It follows that I do not consider the requests for the earlier assignment document to be a “side-show”, and the Deed of Assignment executed shortly thereafter may well suggest that there were indeed concerns as to the nature and effect of any earlier assignment.

52.

The refusal to provide the documentation requested is not addressed by Crestline in its written submissions on Defence 7. Mr Cheung submits that Euroins’ Defence does not advance any positive case to challenge the validity of the assignment as Euroins seeks to argue that the Employer has sustained no loss for the purposes of making a demand under the Bond because of the assignment of its interest in the Building Contract and an assignee cannot recover more than what an assignor could have recovered. It is further submitted that the question of the the nature and effect of a previous assignment has never been raised in Euroins correspondence prior to the Defence.

53.

I cannot accept that submission. A fair reading of paragraph 67 of the Defence is that Euroins is unable to admit the assignment of 28 May 2024 as it is outside its direct knowledge. However, Euroins repeats the plea (at paragraph 17 of the Defence) requiring Crestline to prove the existence and validity of that assignment noting that, by its letter of 13 March 2024, Crestline had previously suggested that an assignment had already taken place.

54.

In turn paragraph 68 of Euroins Defence sets out an understanding that the Employer had on or before 29 April 2020 assigned its interest in the Building Contract to Crestline. That is precisely the issue on which documentation had been sought and declined.

55.

Euroins further sets out:

“68.2

Any claim made under the Bond on that date would lead to a £nil recovery under the Bond since, by clause 1, the Employer would only be entitled to damages “sustained by the Employer” and, as a result of the alleged assignment, the Employer would have sustained no loss.

68.3

An assignee can recover no more than an assignor could have recovered. As such, any claim by Crestline made under, and as assignee, of, the Bond would suffer from the same deficiencies and fail for the same reason as identified in paragraph 68.2 above.”

56.

Whilst by Clause 1 of the Bond, the guarantee extends to satisfying and discharging “the damages sustained by the Employer as established and ascertained pursuant to and in accordance with the provisions of or by reference to the Contract and taking into account all sums due or to become due to the Contract”, the correctness or otherwise of the plea at paragraph 68.2 is a separate issue from the underlying lack of clarity as to what may have previously been assigned and on what terms.

57.

Crestline rely on Brecher’s letter of 5 June 2024. However, that encloses the Notice and Assignment dated 28 May 2024. The response to this from Preston Turnbull sent by email of 5 July 2024 states, so far as material:

“Thank you for your recent correspondence which we acknowledge receipt of.
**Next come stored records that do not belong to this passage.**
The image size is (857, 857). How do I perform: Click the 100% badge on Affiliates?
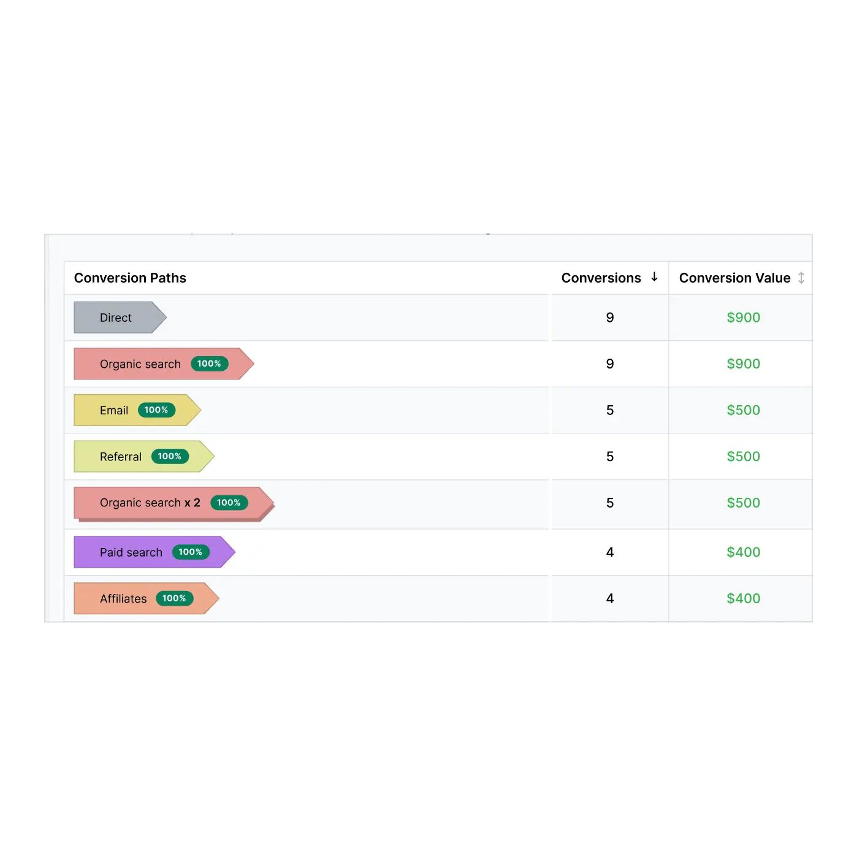174,599
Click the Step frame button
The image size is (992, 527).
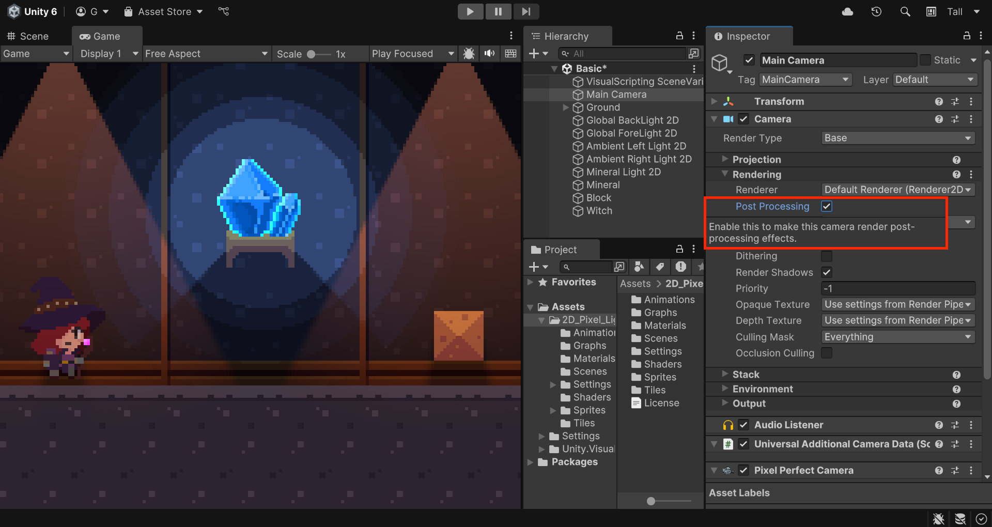coord(526,11)
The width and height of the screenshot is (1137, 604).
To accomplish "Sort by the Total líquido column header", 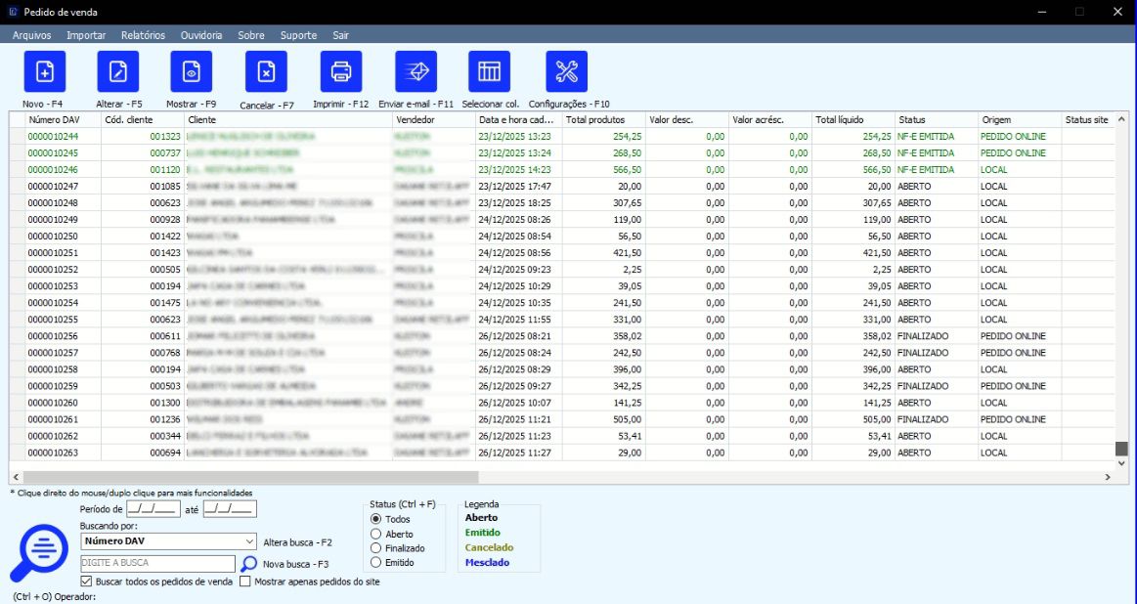I will (x=840, y=120).
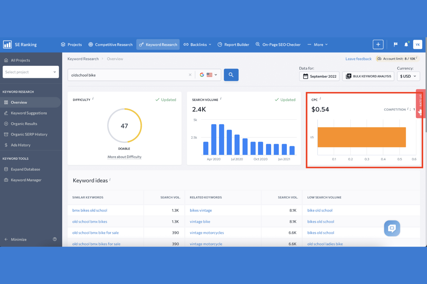Viewport: 427px width, 284px height.
Task: Click the Bulk Keyword Analysis button
Action: pos(368,76)
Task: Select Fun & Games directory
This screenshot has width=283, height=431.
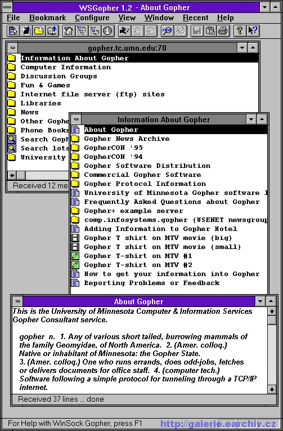Action: (45, 85)
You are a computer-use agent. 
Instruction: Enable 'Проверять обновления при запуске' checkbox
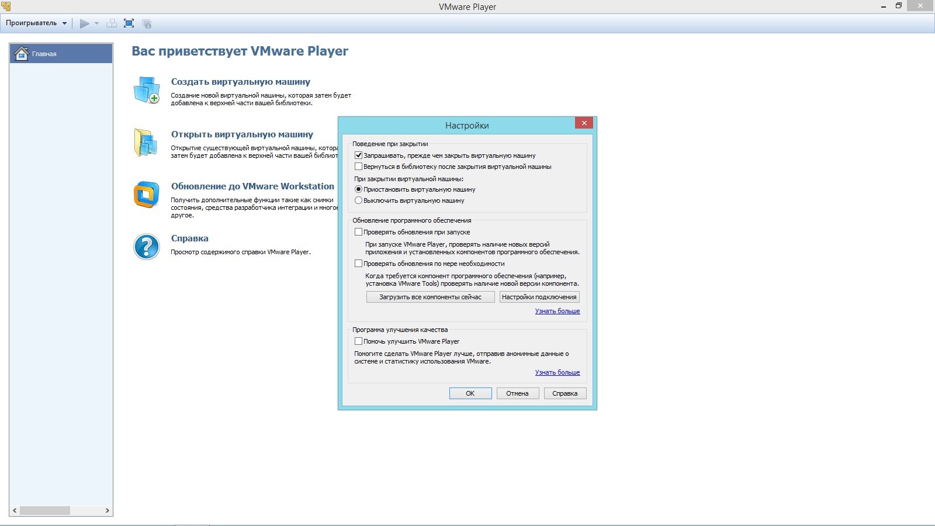(359, 232)
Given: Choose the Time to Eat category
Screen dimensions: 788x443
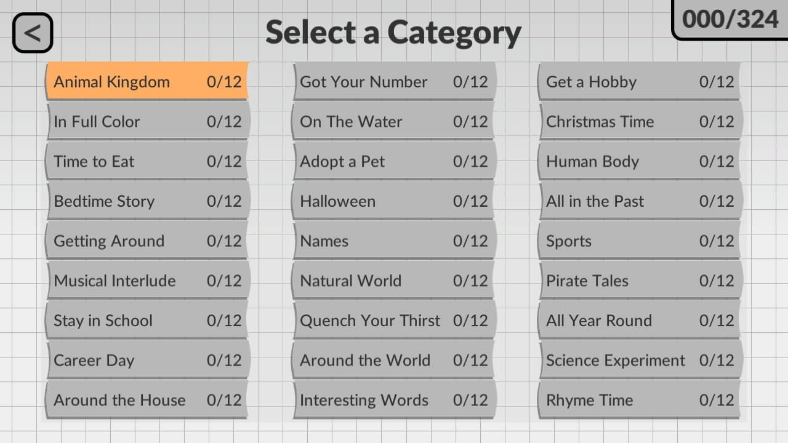Looking at the screenshot, I should pyautogui.click(x=147, y=161).
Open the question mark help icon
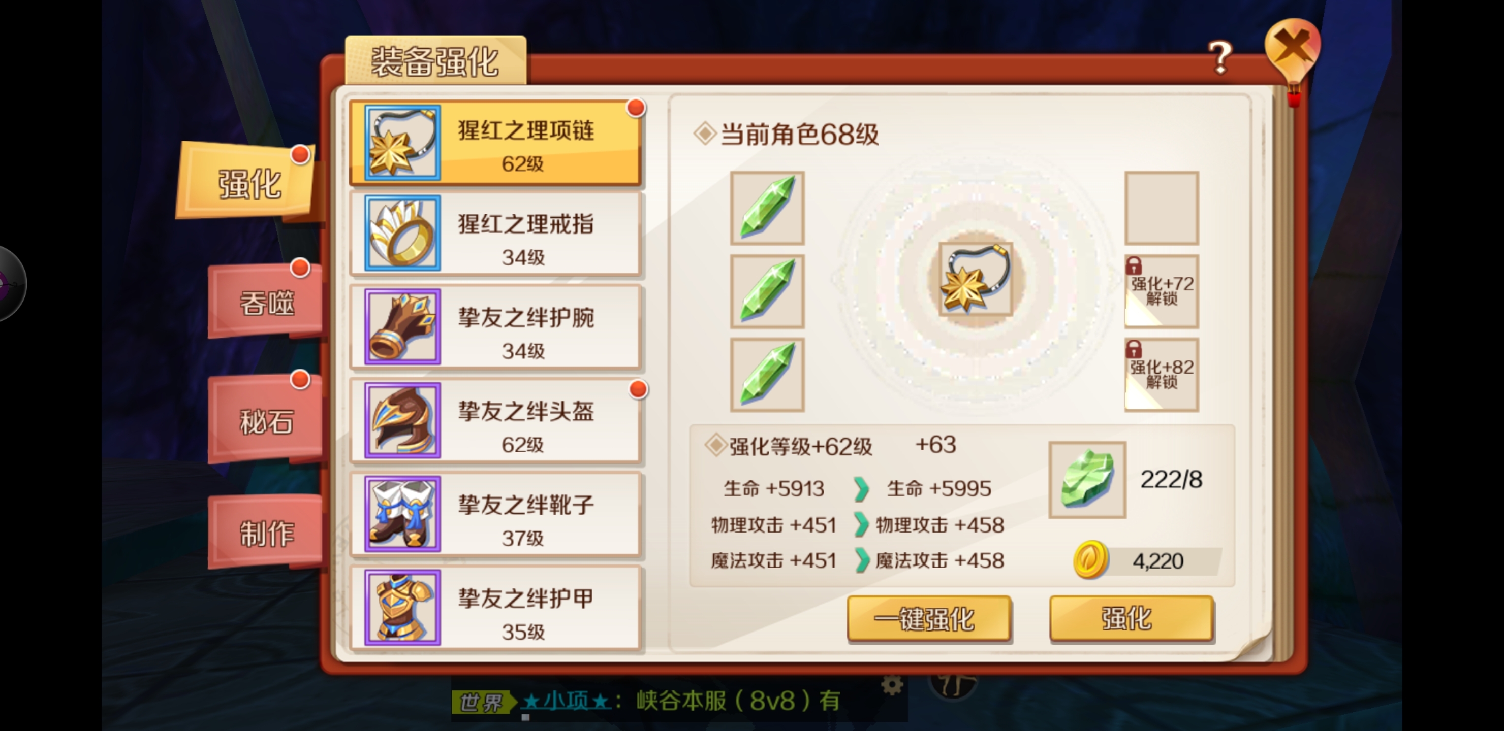 coord(1220,57)
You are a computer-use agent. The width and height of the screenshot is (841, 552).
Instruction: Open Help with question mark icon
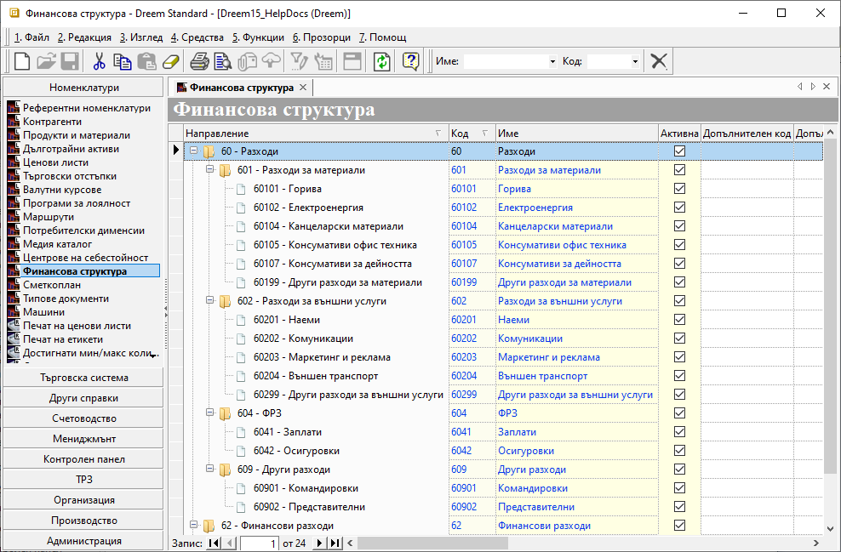[411, 61]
Please accept our apologies for the delay in reverting. We are taking our client’s instructions and will respond substantially. Please bear in mind that we are seeking instructions from a client in Bulgaria on quite technical legal points and this is not matter where it is possible to get an instantaneous response. We are also grateful to you for providing a copy of the Assignment document of 28/5/24, which we are considering.

You of course must do as you see fit in order to protect your client’s best interest. However, we would urge you to withhold taking any action in this matter until you hear from us and have an opportunity to consider our client’s response.”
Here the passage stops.